Rod and particle collision

7. Particles \(P\) and \(Q\) have mass \(3 m\) and \(m\) respectively. Particle \(P\) is attached to one end of a light inextensible string and \(Q\) is attached to the other end. The string passes over a circular pulley which can freely rotate in a vertical plane about a fixed horizontal axis through its centre \(O\). The pulley is modelled as a uniform circular disc of mass \(2 m\) and radius \(a\). The pulley is sufficiently rough to prevent the string slipping. The system is at rest with the string taut. A third particle \(R\) of mass \(m\) falls freely under gravity from rest for a distance \(a\) before striking and adhering to \(Q\). Immediately before \(R\) strikes \(Q\), particles \(P\) and \(Q\) are at rest with the string taut.

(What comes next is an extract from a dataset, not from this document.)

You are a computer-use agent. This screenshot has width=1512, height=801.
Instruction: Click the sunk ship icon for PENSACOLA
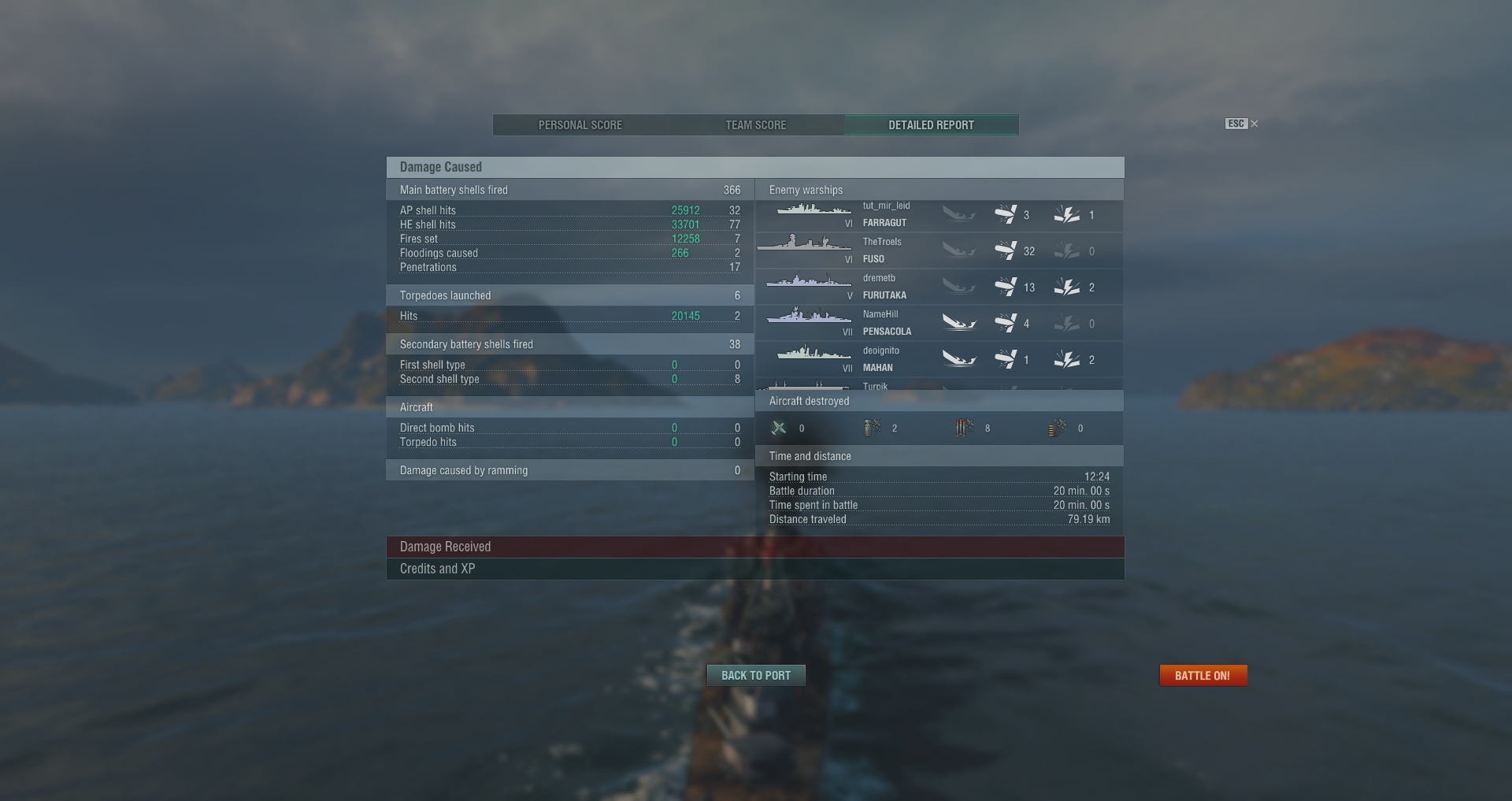coord(958,323)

1. Show that, immediately after \(R\) strikes \(Q\), the angular speed of the pulley is \(\frac { 1 } { 3 } \sqrt { \left( \frac { g } { 2 a } \right) }\). When \(R\) strikes \(Q\), there is an impulse in the string attached to \(Q\).
2. Find the magnitude of this impulse. Given that \(P\) does not hit the pulley,
3. find the distance that \(P\) moves upwards before first coming to instantaneous rest.

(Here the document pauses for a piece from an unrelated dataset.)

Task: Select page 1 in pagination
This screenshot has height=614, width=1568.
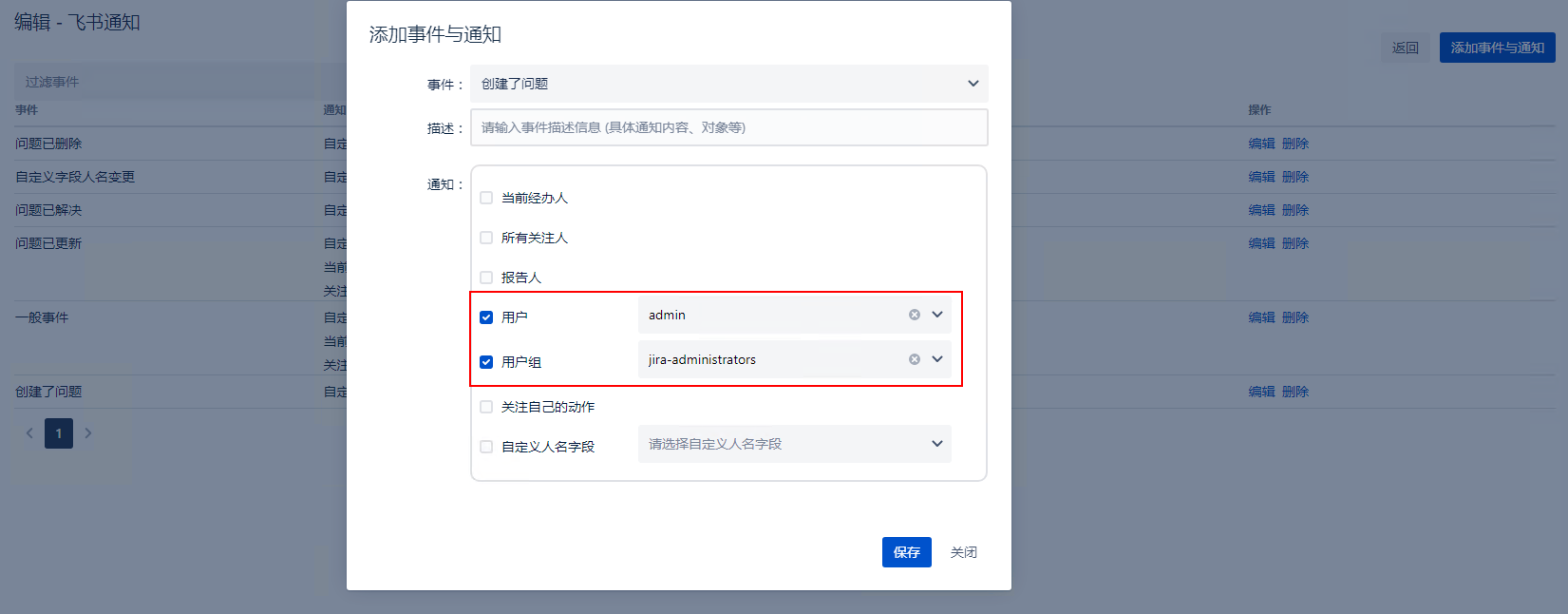Action: click(59, 433)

3. A uniform rod \(A B\), of mass \(m\) and length \(2 a\), is free to rotate about a fixed smooth axis which passes through \(A\) and is perpendicular to the rod. The rod has angular speed \(\omega\) when it strikes a particle \(P\) of mass \(m\) and adheres to it. Immediately before the rod strikes \(P , P\) is at rest and at a distance \(x\) from \(A\). Immediately after the rod strikes \(P\), the angular speed of the rod is \(\frac { 3 } { 4 } \omega\). Find \(x\) in terms of \(a\).
(5)

6. A uniform rod \(A B\) of mass \(4 m\) is free to rotate in a vertical plane about a fixed smooth horizontal axis, \(L\), through \(A\). The rod is hanging vertically at rest when it is struck at its end \(B\) by a particle of mass \(m\). The particle is moving with speed \(u\), in a direction which is horizontal and perpendicular to \(L\), and after striking the rod it rebounds in the opposite direction with speed \(v\). The coefficient of restitution between the particle and the rod is 1 . Show that \(u = 7 v\).

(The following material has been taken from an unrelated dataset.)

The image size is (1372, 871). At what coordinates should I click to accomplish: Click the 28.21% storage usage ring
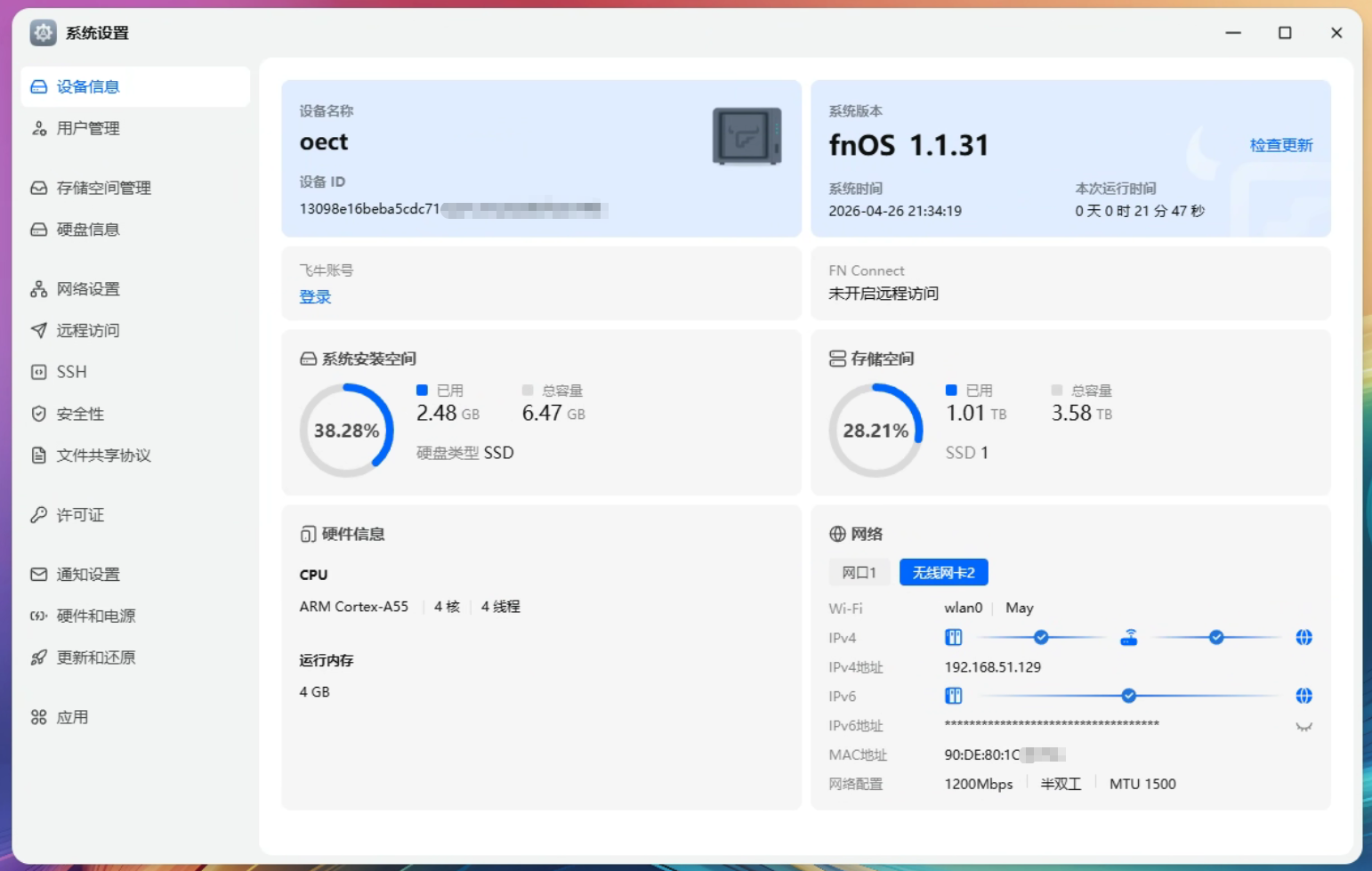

3. A uniform rectangular lamina \(A B C D\), where \(A B = a\) and \(B C = 2 a\), has mass \(2 m\). The lamina is free to rotate about its edge \(A B\), which is fixed and vertical. The lamina is at rest when it is struck at \(C\) by a particle \(P\) of mass \(m\). The particle \(P\) is moving horizontally with speed \(U\) in a direction which is perpendicular to the lamina. The coefficient of restitution between \(P\) and the lamina is 0.5 Find the angular speed of the lamina immediately after the impact.
(8)

2. A rod \(A B\) has mass \(m\) and length \(4 a\). It is free to rotate about a fixed smooth horizontal axis through the point \(O\) of the rod, where \(A O = a\). The rod is hanging in equilibrium with \(B\) below \(O\) when it is struck by a particle \(P\), of mass \(3 m\), moving horizontally with speed \(v\). When \(P\) strikes the rod, it adheres to it. Immediately after striking the rod, \(P\) has speed \(\frac { 2 } { 3 } v\). Find the distance from \(O\) of the point where \(P\) strikes the rod.
(7 marks)

4. A uniform circular disc, of mass \(2 m\) and radius \(a\), is free to rotate in a vertical plane about a fixed, smooth horizontal axis through a point of its circumference. The axis is perpendicular to the plane of the disc. The disc hangs in equilibrium. A particle \(P\) of mass \(m\) is moving horizontally in the same plane as the disc with speed \(\sqrt { } ( 20 \mathrm { ag } )\). The particle strikes, and adheres to, the disc at one end of its horizontal diameter.

1. Find the angular speed of the disc immediately after \(P\) strikes it.
2. Verify that the disc will turn through an angle of \(90 ^ { \circ }\) before first coming to instantaneous rest.